I never knew graduations at St Joseph’s Convent. Then it was prize-giving. Mother Francis Xavier introduced graduation, after a holiday in the USA. But not even Mother Francis Xavier could know how fertile was the Trini ground for the mushrooming of graduations.
Tiny tots dressed up in gown and hat look oh, so sweet! After primary school but before the SEA results come out, torpedoing the graduation party. Graduation is optional in parts of Canada.
Here it is an important introduction to the consumer society, as children are taught early o’clock to pressure parents in the name of being like all the rest. It integrates, not into the “traditional” values of Trinidad and Tobago but into the spectacle-driven values of a certain USA. It becomes another “eat ah food” for graduation providers.
The Hoop of Life and the presentation of Shaquille O’Neal took the spectacle syndrome to another level. Since the 1950’s part of the anti-racism struggle has been to remove racist stereotypes. One of the most difficult of these to remove has been that those of African descent are better at non-intellectual pursuits like singing, dancing and sport. Intellectual pursuits, logic and complexity are the preserve of Whites and Asians.
This originates from the belief that Africans are the lowest human in the evolutionary ladder and therefore not far removed from the ape. This stereotype meets another in the Shaquille affair.
It is of the African who is easily sold for a bauble. Yes, sport is important, but compare the reply to marginalisation and crime in European countries with the million dollar spectacle of Hoop of Life here.

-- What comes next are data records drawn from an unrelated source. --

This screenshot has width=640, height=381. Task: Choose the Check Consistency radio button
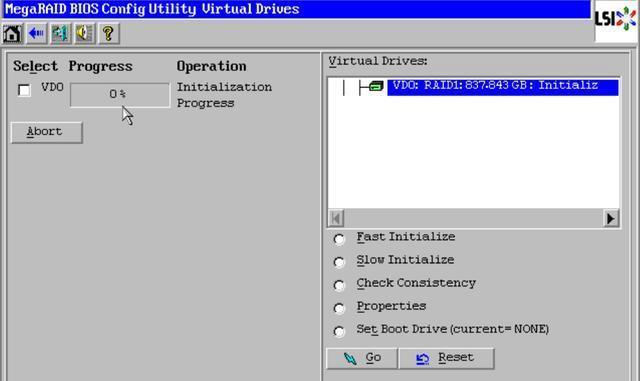click(339, 285)
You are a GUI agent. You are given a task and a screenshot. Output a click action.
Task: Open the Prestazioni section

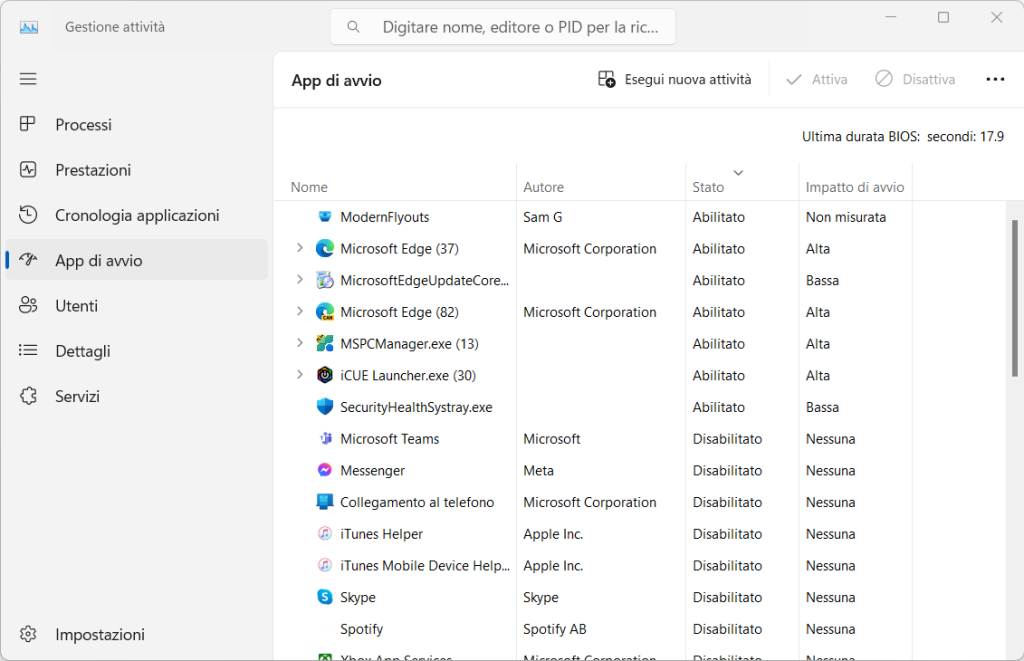[x=93, y=170]
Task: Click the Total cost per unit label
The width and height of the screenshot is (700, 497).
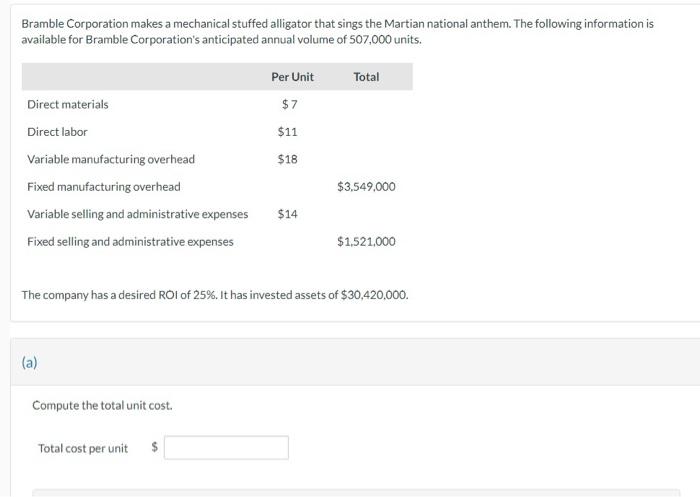Action: (x=83, y=448)
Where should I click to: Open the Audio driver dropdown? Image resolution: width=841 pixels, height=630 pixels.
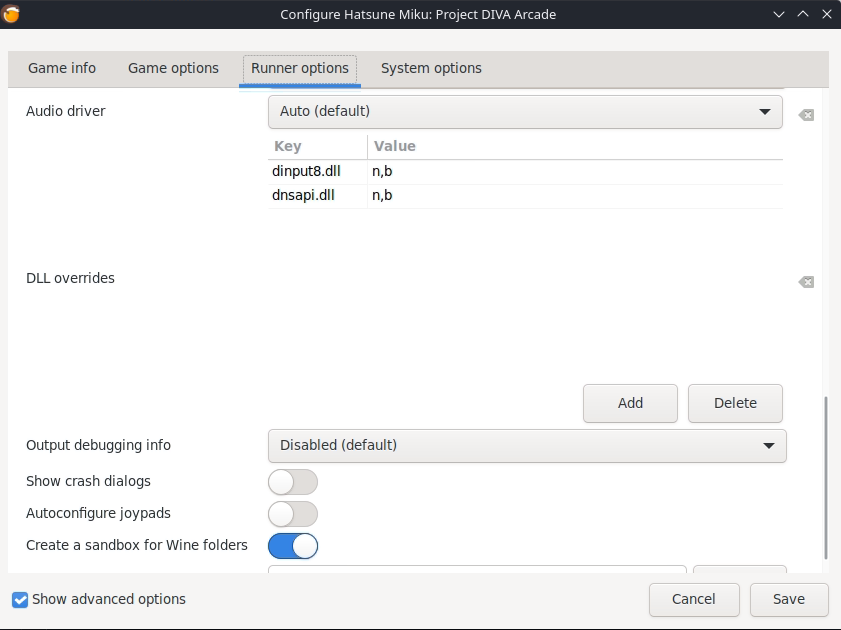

In Europe the answer to youth crime is education with small classes, better trained teachers and measures to increase school supervision.
Yes, there is sport, but this is minor. In Apartheid South Africa however, sporting teams competing against each other were one of the major methods of social control in the mines. It was also one of the reasons for the maintenance of tribal conflict. It could be a precious support for gang warfare here.
It was Mervyn Assam who said it at the Tribunal on the events of 1990. The savage budgetary cuts ordered by the IMF in the economic crisis of the late 1980’s were made in education, health and social services.
These were the areas which affected the Black poor more than any other group in the society. It is already the fear of Ireland: that it is the vulnerable Irish urban poor who will suffer most from the present debt repayment demands.
We have not looked honestly at the social changes introduced by the decline in oil prices and the introduction of the IMF. As I listened to the Shaquille O’Neal affair, to the one million first prize, five hundred thousand second prize and Shaq’s unknown fee, it occurred to me that that money could be the core of a IMF reparation fund for those poor communities who have suffered most from the IMF demands, from the consumerism which followed, and have often been pushed into the obscenity of the drug trade.
This reparation fund (nothing to do with slavery) would concentrate primarily on upping the education in the depressed areas. Small classes, specially trained teachers with bonuses for working in violent and poor areas, the “taking in charge” by trained social personnel, the introduction of children into the literature, the music, the environment - middle class kids will know.
In other words, giving today’s cast-offs, wrapped in attitude and violence, the knowledge that they are part of us and that on them will be the responsibility of future citizens.